Endoscopic Microvascular Decompression for Trigeminal Neuralgia

Document Type : Original Article

Authors

1 Department of Neurosurgery, Damietta Faculty of Medicine, Al-Azhar University, Damietta, Egypt.

2 Department of Neurosurgery, Faculty of Medicine, Al-Azhar University, Cairo, Egypt.

3 Department of Neurosurgery, Damietta Faculty of Medicine; Al-Azhar University, Damietta, Egypt.

Abstract

Background: A severe, intermittent pain in the trigeminal nerve distribution area on one side of the face is known as trigeminal neuralgia. The primary pathophysiological cause of trigeminal neuralgia is neurovascular compression, which results in demyelination of the trigeminal nerve root in the cerebellopontine angle area. Endoscopes offer 360-degree views and bright lighting, making it much easier to spot and treat vascular conflicts than with conventional techniques.
The Aim of the work: To evaluate the effectiveness of endoscopic microvascular decompression in patients with primary trigeminal neuralgia regarding pain control, recurrence rate and procedure-related complications.
Patients and methods: The current study was applied on 12 patients with 1ry trigeminal neuralgia whom afforded to endoscopic micro-vascular decompression with mean age 59.1±9.54 years. All were submitted to clinical assessment through full history, clinical neurological examination, laboratory and imaging studies. The outcome was assessed by different scales, like visual analogue scale [VAS], pain intensity score of Barrow Neurological Institute [BNI], general and facial function scores. The follow up visits were scheduled directly after surgery, and at 3 and 6 months postoperatively.
Results: The commonest affected vessel in the present study was superior cerebellar artery [SCA] [41.75%] then anterior inferior cerebellar artery [AICA] [16.7%]. Majority of patients use carbamazepine [66.7%], followed by gabapentin [58.3%]; 33% of the patients were on monotherapy and 66.7% were on combined therapy. There was significant progressive improvement of pain, general and facial function directly after surgery and till the end of follow up duration.

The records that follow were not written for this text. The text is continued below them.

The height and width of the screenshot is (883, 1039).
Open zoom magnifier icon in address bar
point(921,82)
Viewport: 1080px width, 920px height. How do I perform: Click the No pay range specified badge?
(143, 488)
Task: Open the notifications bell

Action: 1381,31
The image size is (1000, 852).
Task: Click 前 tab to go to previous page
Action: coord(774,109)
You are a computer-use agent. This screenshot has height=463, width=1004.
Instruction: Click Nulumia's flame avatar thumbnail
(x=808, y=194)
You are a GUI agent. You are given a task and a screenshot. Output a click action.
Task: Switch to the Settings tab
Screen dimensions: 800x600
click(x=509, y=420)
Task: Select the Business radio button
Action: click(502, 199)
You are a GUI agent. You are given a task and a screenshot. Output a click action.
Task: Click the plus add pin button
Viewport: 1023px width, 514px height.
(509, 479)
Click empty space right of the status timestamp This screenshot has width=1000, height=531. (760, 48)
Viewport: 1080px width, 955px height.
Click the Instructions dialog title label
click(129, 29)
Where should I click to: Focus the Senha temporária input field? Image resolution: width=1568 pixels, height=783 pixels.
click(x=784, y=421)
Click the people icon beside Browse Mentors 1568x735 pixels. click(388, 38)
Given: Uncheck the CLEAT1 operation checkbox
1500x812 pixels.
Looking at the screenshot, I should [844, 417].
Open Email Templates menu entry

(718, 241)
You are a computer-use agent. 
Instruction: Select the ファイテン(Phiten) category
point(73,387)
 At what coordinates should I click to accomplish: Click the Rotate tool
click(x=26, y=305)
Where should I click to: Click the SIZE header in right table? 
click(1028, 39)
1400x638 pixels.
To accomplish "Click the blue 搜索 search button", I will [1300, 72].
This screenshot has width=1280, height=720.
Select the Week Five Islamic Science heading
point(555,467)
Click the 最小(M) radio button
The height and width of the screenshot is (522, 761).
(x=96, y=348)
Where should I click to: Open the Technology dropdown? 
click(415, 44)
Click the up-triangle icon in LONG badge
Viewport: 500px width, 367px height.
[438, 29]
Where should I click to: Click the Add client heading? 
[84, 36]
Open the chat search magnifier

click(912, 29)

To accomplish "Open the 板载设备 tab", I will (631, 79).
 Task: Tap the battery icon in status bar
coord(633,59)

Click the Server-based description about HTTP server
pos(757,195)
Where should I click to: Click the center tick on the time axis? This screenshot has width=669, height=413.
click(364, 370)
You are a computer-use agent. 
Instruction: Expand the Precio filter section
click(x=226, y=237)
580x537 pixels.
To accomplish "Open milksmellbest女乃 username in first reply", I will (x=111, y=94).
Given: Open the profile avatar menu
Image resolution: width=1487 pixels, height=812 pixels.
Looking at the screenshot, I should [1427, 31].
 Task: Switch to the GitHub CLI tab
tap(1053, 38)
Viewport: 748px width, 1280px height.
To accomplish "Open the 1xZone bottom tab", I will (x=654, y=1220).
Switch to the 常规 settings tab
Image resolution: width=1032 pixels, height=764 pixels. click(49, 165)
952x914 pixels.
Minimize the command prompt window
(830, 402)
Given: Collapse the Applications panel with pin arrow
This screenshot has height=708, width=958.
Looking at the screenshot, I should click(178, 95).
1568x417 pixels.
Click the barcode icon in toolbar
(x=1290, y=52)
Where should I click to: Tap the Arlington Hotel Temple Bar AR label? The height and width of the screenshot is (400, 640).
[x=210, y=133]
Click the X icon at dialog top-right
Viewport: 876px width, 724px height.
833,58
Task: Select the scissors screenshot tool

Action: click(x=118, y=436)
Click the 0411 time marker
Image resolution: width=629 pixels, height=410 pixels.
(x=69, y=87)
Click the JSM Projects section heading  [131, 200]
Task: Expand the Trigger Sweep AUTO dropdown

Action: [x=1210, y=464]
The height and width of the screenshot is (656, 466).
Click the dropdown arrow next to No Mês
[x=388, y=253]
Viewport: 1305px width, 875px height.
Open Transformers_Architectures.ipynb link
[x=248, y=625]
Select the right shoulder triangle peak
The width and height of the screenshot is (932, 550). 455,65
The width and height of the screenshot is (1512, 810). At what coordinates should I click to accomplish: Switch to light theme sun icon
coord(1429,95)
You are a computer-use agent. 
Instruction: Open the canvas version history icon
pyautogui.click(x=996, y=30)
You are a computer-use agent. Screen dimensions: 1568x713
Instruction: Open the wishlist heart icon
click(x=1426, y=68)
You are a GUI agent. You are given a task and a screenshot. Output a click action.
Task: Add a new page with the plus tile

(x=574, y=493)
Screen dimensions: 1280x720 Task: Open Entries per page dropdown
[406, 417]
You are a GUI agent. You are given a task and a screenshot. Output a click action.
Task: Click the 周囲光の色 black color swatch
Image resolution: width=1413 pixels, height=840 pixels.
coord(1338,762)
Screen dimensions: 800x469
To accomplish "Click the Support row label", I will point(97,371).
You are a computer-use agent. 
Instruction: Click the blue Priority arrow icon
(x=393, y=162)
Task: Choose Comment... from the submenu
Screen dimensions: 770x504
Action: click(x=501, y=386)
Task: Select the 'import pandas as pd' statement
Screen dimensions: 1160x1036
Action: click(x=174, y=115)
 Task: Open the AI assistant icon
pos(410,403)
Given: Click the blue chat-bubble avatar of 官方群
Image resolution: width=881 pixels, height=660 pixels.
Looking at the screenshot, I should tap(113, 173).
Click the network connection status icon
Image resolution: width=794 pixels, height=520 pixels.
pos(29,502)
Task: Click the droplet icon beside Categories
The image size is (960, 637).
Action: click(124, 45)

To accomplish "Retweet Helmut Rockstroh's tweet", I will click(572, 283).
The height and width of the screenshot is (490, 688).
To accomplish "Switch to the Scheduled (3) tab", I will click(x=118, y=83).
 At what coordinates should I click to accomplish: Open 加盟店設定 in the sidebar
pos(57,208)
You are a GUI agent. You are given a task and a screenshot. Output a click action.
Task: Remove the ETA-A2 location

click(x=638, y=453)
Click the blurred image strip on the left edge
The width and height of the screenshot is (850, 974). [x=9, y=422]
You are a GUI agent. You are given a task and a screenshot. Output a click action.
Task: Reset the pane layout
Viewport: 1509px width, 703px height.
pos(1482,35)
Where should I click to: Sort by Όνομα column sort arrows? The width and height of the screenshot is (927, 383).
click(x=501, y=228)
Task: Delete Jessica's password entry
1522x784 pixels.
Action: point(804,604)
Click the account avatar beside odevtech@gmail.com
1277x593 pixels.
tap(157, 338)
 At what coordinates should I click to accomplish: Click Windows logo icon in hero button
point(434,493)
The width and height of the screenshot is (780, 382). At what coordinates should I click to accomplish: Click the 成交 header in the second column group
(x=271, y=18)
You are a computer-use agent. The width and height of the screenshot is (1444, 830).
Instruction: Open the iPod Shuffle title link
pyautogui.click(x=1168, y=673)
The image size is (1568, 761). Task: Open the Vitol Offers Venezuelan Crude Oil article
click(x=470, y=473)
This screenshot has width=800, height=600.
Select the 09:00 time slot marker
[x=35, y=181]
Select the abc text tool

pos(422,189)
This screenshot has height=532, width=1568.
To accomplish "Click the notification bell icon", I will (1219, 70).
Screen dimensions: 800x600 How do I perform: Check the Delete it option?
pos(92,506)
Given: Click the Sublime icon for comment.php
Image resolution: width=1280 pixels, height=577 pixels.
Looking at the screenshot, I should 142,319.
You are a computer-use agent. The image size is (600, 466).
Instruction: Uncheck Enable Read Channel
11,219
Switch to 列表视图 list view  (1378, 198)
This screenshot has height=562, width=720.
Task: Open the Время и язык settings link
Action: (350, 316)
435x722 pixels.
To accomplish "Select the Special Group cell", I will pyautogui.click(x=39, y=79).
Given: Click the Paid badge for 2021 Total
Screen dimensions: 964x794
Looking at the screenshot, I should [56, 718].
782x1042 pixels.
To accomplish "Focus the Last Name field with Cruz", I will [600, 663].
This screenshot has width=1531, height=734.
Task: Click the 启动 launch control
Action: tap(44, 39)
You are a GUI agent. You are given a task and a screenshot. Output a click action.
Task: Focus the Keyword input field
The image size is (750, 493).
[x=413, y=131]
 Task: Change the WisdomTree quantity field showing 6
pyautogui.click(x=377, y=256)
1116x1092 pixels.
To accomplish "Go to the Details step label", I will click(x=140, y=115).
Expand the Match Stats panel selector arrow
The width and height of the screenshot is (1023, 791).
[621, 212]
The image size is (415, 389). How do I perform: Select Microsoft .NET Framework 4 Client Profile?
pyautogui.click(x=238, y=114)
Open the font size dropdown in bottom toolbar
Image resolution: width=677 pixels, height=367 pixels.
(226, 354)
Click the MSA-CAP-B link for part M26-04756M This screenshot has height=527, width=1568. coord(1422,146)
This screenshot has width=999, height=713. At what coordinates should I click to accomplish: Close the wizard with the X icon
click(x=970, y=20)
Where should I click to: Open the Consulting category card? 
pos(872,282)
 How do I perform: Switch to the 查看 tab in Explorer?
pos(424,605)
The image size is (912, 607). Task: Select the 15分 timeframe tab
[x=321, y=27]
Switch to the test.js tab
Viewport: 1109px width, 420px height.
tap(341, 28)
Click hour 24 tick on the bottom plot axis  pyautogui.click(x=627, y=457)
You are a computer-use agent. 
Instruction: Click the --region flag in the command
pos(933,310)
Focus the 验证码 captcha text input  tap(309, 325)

The most common reported complication was transient unsteadiness [16.7%], with recurrence rate of 8.3% after 6 months. 
Conclusion: Endoscopic microvascular decompression for trigeminal neuralgia can have a promising result as regard relieving of pain with subsequent improvement of general and facial function scores with low frequency of complications and recurrence.